- [Uit te voeren taken]:
1 – Vat het aangeleverde fragment over de uithuisplaatsing samen in twee zinnen.
2 – Geef aan bij wie de kinderrechter volgens het aangeleverde fragment over de uithuisplaatsing een machtiging tot uithuisplaatsing heeft verleend.

- [Aangeleverd fragment]:
----------

ECLI:NL:GHAMS:2022:1252

Gerechtshof Amsterdam

Datum uitspraak
26 april 2022
Publicatiedatum
26 april 2022
Zaaknummer
200.305.046/01
Instantie
Gerechtshof Amsterdam
Type
Uitspraak
Rechtsgebied
Civiel recht; Personen- en familierecht
Procedures
  • Beschikking
Vindplaatsen
  • Rechtspraak.nl
AI samenvatting door LexboostAutomatisch gegenereerd

Uithuisplaatsing van minderjarigen in het kader van ondertoezichtstelling en de rol van de moeder in de hulpverlening

In deze zaak heeft het Gerechtshof Amsterdam op 26 april 2022 uitspraak gedaan in hoger beroep over de uithuisplaatsing van twee minderjarigen, [minderjarige 1] en [minderjarige 2]. De moeder, verzoekster in hoger beroep, heeft de beschikking van de kinderrechter van 12 oktober 2021 aangevochten, waarin de kinderen onder toezicht zijn gesteld van de Gecertificeerde Instelling De Jeugd- & Gezinsbeschermers (GI) en een machtiging tot uithuisplaatsing bij de vader is verleend. De moeder betwist de gronden voor de ondertoezichtstelling en uithuisplaatsing, en stelt dat de kinderen in haar zorg niet bedreigd worden. De raad voor de Kinderbescherming, verweerder in hoger beroep, heeft de bestreden beschikking verdedigd en stelt dat de kinderen in een onveilige en verwaarlozende opvoedsituatie bij de moeder verbleven.

----------

- [Verzameld materiaal]:
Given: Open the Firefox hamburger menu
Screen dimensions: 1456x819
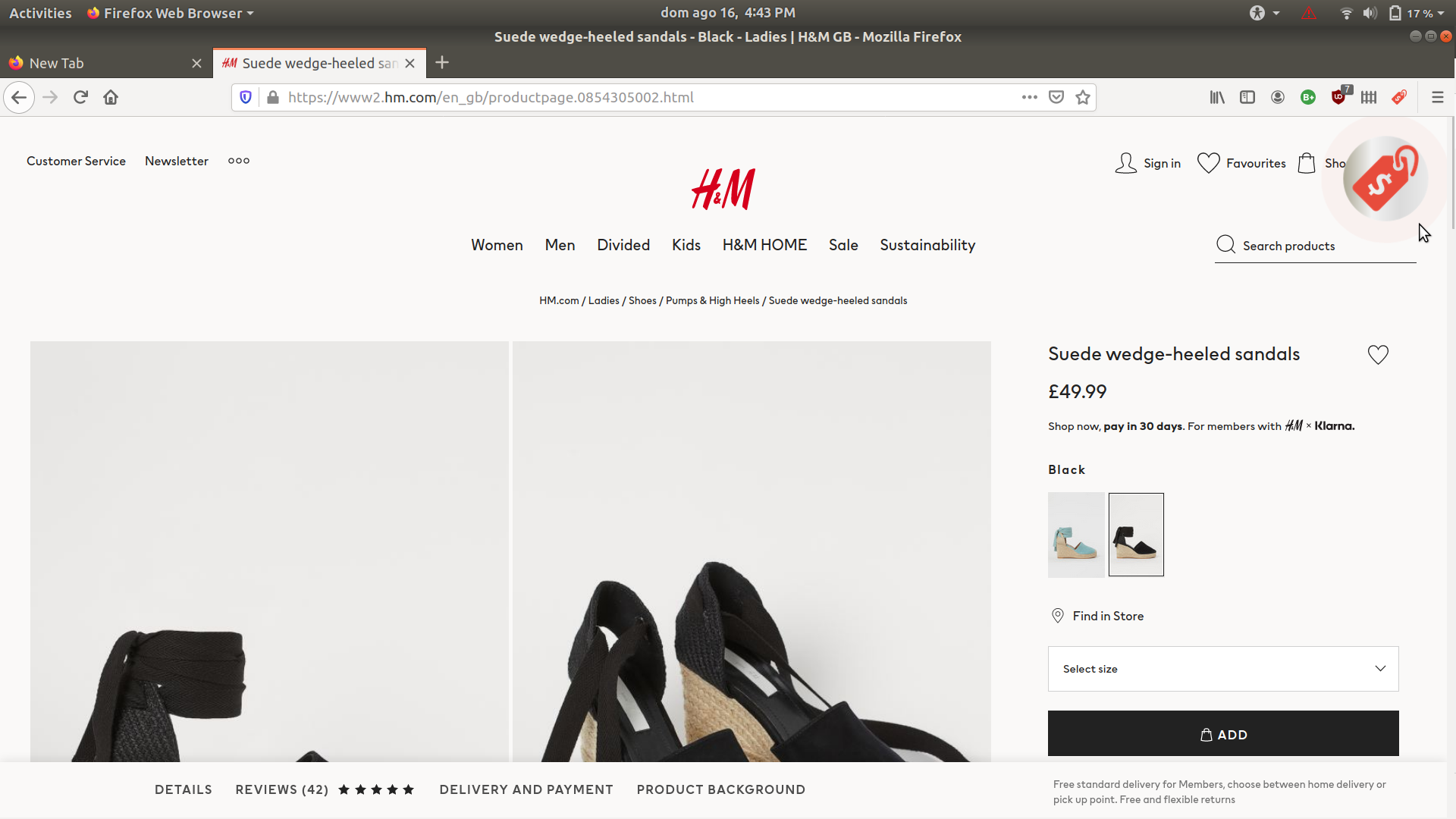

----------

- [Resultaten]:
1 – Het Gerechtshof Amsterdam deed op 26 april 2022 in hoger beroep uitspraak over de uithuisplaatsing van twee minderjarigen. De moeder vocht de beschikking van de kinderrechter van 12 oktober 2021 aan waarin de kinderen onder toezicht van de GI waren gesteld en een machtiging tot uithuisplaatsing bij de vader was verleend, terwijl de raad voor de Kinderbescherming die beschikking verdedigt en stelt dat de kinderen bij de moeder in een onveilige en verwaarlozende opvoedsituatie verbleven.

2 – Bij de vader.